There was a sort of gravel pit along one of these roads and it was full of trimmings from the alder trees that had overgrown the logging roads. It was a massive pile of small-cut branches and leaves maybe twenty feet tall. We could climb up the shell of this sort of amphitheatre and, huffing and puffing at the effort, could stand at the top of the precipice and with a hop, skip and jump go soaring through the air to land on our bottoms twenty-five-feet below on a soft cushion of flora. Today, the very idea makes me sick to my stomach. The potential for a stick prodding through somebody was there, but no one got hurt. Despite repeated attempts. It was one of those mystical, blessed summers.

Anyway, safe on the lawn of the foreman’s white picketed yard, overlooking the dustbowl and the bay, we were in a tizzy. All week, the TV was promoting the appearance of this group that all the bigger kids were listening to on their radios. They were called The Beatles and at The Hudson’s Bay in downtown Powell River, you could buy grey Beatles sportsjackets with black velour collars and even Beatle wigs. It was rumored that one of the big kids who went to high school in Powell River was actually sighted buying one of these toupees.

And this musical combo was to appear on The Ed Sullivan Show, this night, Sunday. We were all crazy for it, especially the girls. We constantly quizzed each other on the four bandmembers’ names. Ringo was the flat-out favorite throughout North America and so he was with the girls in our crowd. He shook his hair a lot, girls screamed and gave those of us who would grow to be big-beaked a lot of hope. (Especially years later when he married the luscious Barbara Bach.)

As the appointed hour neared, we spun madly around on the lawn, even the simple rules of tag forgotten in our excitement. I would yell out the word, “Ringo!” and Mousie and Penny would scream. Then they’d regroup and tell us how they were going to do exactly that when they watched in their living rooms tonight. We -me and my buddy Kimbo- in no way thought that was excessive. With the small bit of testosterone that a nine-year-old lad has, I felt I might make a peep myself.

Eight o’clock and we were all ushered into the living room of the foreman’s big house. Stilted Ed murmured a few things about having met these “fine young men.” He’d been around the entertainment scene as the Talk of the Town columnist for eons before he unexpectedly became the biggest thing on television. He knew that long hair and loud music was to be tolerated and that, if it drew in an audience, he only stood to win.
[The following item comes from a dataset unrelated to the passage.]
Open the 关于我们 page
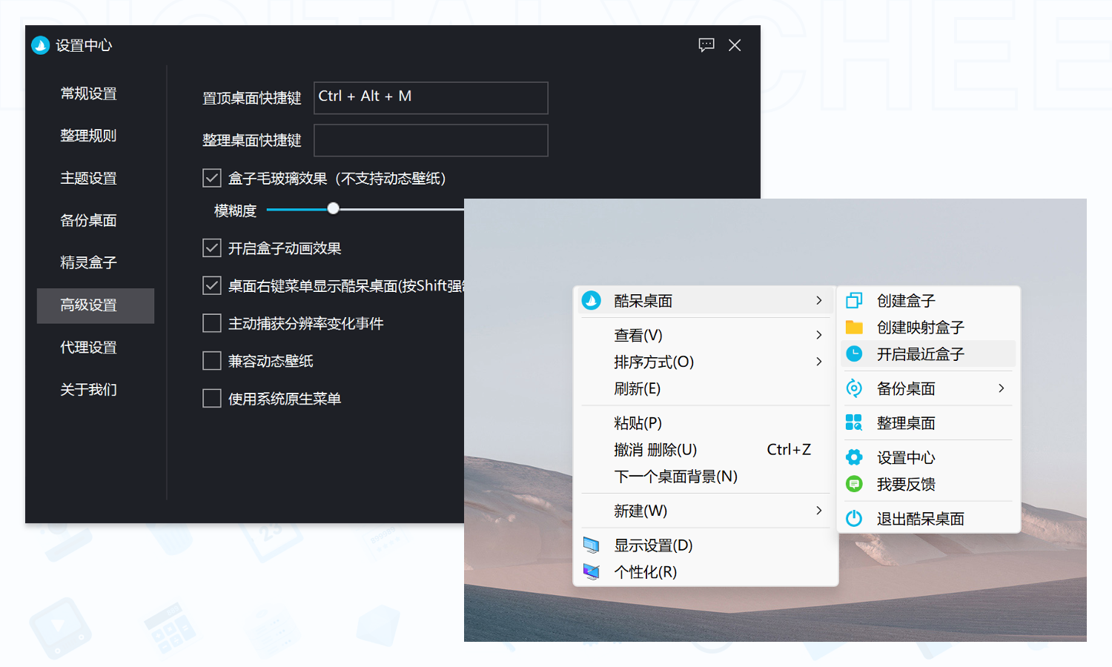1112x667 pixels. (x=87, y=389)
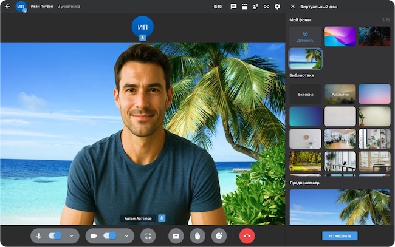Raise hand in the call
Viewport: 395px width, 247px height.
[x=196, y=235]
Looking back on those performances of She Loves You and I Wanna Hold Your Hand, I can see how much appeal that band had. I can’t really listen to them anymore as I’ve heard all the songs ad nauseum. But when I was researching this piece and watching that performance on YouTube, there was definitely some great music and incredible charisma and magnetism. The New York audience screamed themselves silly, as did Mousie and Penny. I was charmed by the lads, never realizing their later songs Revolution #9 and Good Night would be the only songs of theirs I could tolerate, some forty-five years later.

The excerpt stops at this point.